- _Conjunto de tarefas_
1 > Segundo o texto sobre a lentidão dos processos judiciais, que lei a presidente Dilma Rousseff sancionou sem vetos?
2 > Transcreva do texto sobre a lentidão dos processos judiciais o trecho que vai de "Por que o advogado" até "a lei determina.".
3 > Retome o texto sobre a lentidão dos processos judiciais a partir do ponto em que ele termina.

- _Texto fornecido_
——————————

É comum no mundo jurídico escutar que seu processo “está na juntada”, ou que “o cartório está fazendo a conclusão do mês tal”, ou, ainda, que “tem que esperar”. E o desafio para o advogado não é somente lidar com a demora no andamento dos processos, mas também se explicar com o cliente.

Por que o advogado cobra honorários se não consegue fazer o processo andar? Claro, afinal de contas é dever institucional do advogado “fazer o processo andar”. É dever do advogado o de comparecer semanalmente ao fórum e implorar aos funcionários públicos que façam o seu serviço dentro do prazo que a lei determina.

Do outro lado, o servidor público diz não dar conta. Reivindica melhores salários enquanto se afunda em pilhas de processos e mutirões aos sábados para tentar, ao menos tentar, ficar em dia com o trabalho, enquanto atendem advogados e estagiários preocupados com a demora no andamento de seus processos e com o que vão dizer a seus chefes e clientes, estes últimos, verdadeiras vítimas desse sistema.

Em meio a esse cabo de guerra ergueram-se algumas bandeiras que prometem ser a solução, a luz no fim do túnel, ou a melhora significativa e impactante que o Judiciário precisa para sair dessa ruína em que se encontra. Bandeiras da iniciativa privada, de campanhas para a ampliação de câmaras de arbitragem, das pessoas que acreditam que o sistema de arbitragem está pronto para absorver o excesso de demanda no judiciário, mas que são os advogados que obstam essa cultura.

Implantou-se o processo eletrônico que já veio com a promessa de fazer com boa parte da burocracia fosse abandonada para dar vez à tardia e já muito esperada informatização, discutiu-se e aprovou-se o Novo Código Processo Civil, que trouxe inúmeras regras a limitar a duração do processo, como, por exemplo, o fim do prazo em dobro para litisconsortes com diferentes advogados no processo eletrônico, além de outras limitações recursais e desencorajamento de interposição de recursos protelatórios por meio da imposição da sucumbência recursal.

Agora a presidente Dilma Rousseff sancionou sem vetos a lei de Mediação, lei 13.540/2015. Essa lei traz a esperança de ver os Tribunais livres de boa parte de seus processos, sendo, ao mesmo tempo, uma tentativa de disseminação da cultura da autocomposição e uma proposta de solução alternativa ao processo judicial.

——————————

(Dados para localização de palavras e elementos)
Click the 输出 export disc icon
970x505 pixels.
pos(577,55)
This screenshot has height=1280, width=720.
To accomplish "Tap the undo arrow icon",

——————————

- _Respostas por tarefa_
1 > A lei de Mediação.

2 >
Por que o advogado cobra honorários se não consegue fazer o processo andar? Claro, afinal de contas é dever institucional do advogado “fazer o processo andar”. É dever do advogado o de comparecer semanalmente ao fórum e implorar aos funcionários públicos que façam o seu serviço dentro do prazo que a lei determina.

3 >
A mediação é também reverenciada no novo Código de Processo Civil, que determina no artigo 334 que o prazo da contestação somente se iniciará após a realização infrutífera de audiência para autocomposição, seja mediação ou conciliação. O Novo Código de Processo Civil também faz remessa ao mencionado artigo 334 em outras ocasiões, a saber, quando trata da tutela antecipada requerida em caráter antecedente, da reforma de sentença de indeferimento de petição inicial, da efetivação da tutela cautelar e da contestação.

Grande parte dos textos publicados sobre as novidades do Novo Código de Processo Civil, lei 13.105/2015, se preocupa em abordar e prever o impacto que a norma causará no volume de ações e, principalmente, na duração média de cada uma delas. A questão é sair um pouco do texto e colocar os pés na realidade. Estamos tratando de um país culturalmente processual e de um país de precariedade na eficiência da máquina pública, do qual o Judiciário não foge à regra (aliás, é a regra).

A legislação é muito bem elaborada e muito bem intencionada. Precárias são as condições para o seu cumprimento e atendimento. De que adianta a Constituição Federal e as leis infraconstitucionais determinarem o princípio da eficiência na Administração Pública? Se você telefonar no Cartório da 2ª Vara Cível do Fórum de Santo Amaro para perguntar como estão sendo cumpridos os prazos, obterá como resposta a de que agora, entrando no mês de Julho, o cartório está promovendo a remessa à conclusão dos processos de Fevereiro. Estamos falando de cinco meses de injustificável atraso.

O atual Código de Processo Civil prevê que o serventuário deve remeter os autos conclusos no prazo de 24 (vinte e quatro) horas e executar os atos processuais no prazo de 48 (quarenta e oito) horas. É o que diz o caput do artigo 190.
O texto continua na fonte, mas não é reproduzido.